Seeing the ghosts in a prison hospice

Every now and then, someone in our comments pages accuses your GetReligionistas of arguing that the way to improve religion-news coverage in the mainstream press is to have more religious believers invade America's newsrooms. After all, "get religion" is a Bible Belt phrase for someone having a conversion experience of some kind. Sure, the pun is there. So sue me.

But let me say once again that, in my career, I have known some excellent reporters -- on and off the Godbeat -- who were stunningly effective at covering religion stories, yet were not personally religious. (I have also known some religious folks who just didn't get journalism. Period.)

The key is whether a reporter is curious about the views of others, to the point of empathy, and committed to accuracy (and even balance).

All of that is to say that one of the most talented writers at the Washington Post -- television-beat veteran Hank Stuever -- has once again served up a feature story that gracefully glides into religious territory. GetReligion readers may recall my previous post on Stuever's remarkable book "Tinsel," about the commercialization of Christmas in postmodern, suburban America.

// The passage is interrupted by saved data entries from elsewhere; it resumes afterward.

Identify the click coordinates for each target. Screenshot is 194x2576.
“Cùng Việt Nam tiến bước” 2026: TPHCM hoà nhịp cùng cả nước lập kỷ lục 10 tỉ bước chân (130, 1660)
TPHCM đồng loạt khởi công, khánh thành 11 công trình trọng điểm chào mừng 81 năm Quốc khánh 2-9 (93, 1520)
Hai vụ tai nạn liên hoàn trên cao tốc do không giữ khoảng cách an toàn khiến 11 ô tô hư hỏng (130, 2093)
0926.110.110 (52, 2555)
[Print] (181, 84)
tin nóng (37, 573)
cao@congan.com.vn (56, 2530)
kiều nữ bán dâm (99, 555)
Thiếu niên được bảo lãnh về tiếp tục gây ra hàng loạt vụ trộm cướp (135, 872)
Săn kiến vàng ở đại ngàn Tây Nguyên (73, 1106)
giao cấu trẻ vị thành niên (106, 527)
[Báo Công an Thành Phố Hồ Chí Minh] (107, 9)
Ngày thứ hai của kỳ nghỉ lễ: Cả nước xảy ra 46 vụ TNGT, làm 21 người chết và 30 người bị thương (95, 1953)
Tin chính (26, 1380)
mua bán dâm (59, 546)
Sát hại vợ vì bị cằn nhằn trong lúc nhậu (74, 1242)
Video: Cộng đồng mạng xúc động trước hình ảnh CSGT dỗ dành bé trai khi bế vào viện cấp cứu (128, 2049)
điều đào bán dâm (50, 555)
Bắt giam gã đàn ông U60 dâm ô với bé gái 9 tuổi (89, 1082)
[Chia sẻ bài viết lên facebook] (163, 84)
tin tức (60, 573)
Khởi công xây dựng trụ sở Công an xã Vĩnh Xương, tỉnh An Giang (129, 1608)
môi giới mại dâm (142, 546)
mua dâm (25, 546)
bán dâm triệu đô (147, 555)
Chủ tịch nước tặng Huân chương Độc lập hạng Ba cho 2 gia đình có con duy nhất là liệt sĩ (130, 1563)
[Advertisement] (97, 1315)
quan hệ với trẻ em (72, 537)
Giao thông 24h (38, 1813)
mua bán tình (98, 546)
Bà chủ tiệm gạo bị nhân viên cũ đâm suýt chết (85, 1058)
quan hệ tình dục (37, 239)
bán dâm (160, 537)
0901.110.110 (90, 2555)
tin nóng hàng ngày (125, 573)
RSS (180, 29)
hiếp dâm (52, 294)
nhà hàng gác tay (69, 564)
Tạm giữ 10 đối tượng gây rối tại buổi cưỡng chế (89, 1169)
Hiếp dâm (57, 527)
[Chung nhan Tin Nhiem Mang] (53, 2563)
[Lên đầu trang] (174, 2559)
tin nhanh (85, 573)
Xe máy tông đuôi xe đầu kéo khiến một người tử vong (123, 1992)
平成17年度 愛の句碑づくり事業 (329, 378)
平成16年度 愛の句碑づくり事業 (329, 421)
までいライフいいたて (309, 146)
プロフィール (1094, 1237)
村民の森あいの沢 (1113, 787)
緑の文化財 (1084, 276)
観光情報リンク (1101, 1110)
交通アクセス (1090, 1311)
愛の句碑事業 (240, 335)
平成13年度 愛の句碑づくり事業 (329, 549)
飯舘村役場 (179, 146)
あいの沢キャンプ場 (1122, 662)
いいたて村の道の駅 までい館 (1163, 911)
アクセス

Stuever is a liberal's liberal and a skeptic's skeptic and, as required in the Style section, has been known to have a major-league snarky streak. Yet his work is fueled by a powerful humanism that even allows the convictions and actions of religious believers to shine, from time to time. In other words, he's a reporter and he has the ability to care about the better angels of a wide variety of people.

This time around he is writing about a new television documentary called "Serving Life" that takes viewers inside the hospice program inside the gates of the Louisiana State Penitentiary at Angola.

There is very little overt religion in this piece, yet it seems that themes of repentance, love, faith and redemption have soaked in really deep. The bottom line: It is a profoundly spiritual act to help care for the dying, especially when the people on both sides of that exchange have both caused and experienced plenty of pain and suffering during their lives.

What happens when convicted murderers, with tears in their eyes, help their prison brothers die with dignity? We read:

The hospice volunteers and patients in “Serving Life” have committed crimes that include murder, armed robbery, rape and selling drugs. Should they rot in prison for the rest of their days? It happens -- one bedsore at a time.

The longtime warden, Burl Cain, says he has been moved by observing the kind of care his inmates are capable of giving one another. Hospice, Cain says, “is a way to die with your family. This [prison] is your family. ... Hospice is the chance to prove -- have you changed or have you not?”

Angola, infamous for its brutal history, has seen violent incidents drop 73 percent in the past decade, we are told. This dovetails with the advent of hospice and improved health care in the prison, but also other communal upgrades. The Angola seen here often appears as a tranquil, intentional farm cooperative -- growing the food it consumes, paving its roads; its denizens attend Bible college and work to gain enough trust that they are allowed to wear jeans and hoodies instead of uniforms.

Cohen’s camera follows four volunteers in the prison’s hospice unit as they receive training and care for their first patients. The rookies include a murderer, an accomplice to murder, a bank robber and a drug thug.

Even in an alternate world such as Angola, death becomes universal.

I know that it is strange to praise a newspaper story that is, in effect, journalism that is about another work of journalism, a documentary. But this is much more than a TV review.

Read it all. This is not a religion story. It's a redemption story.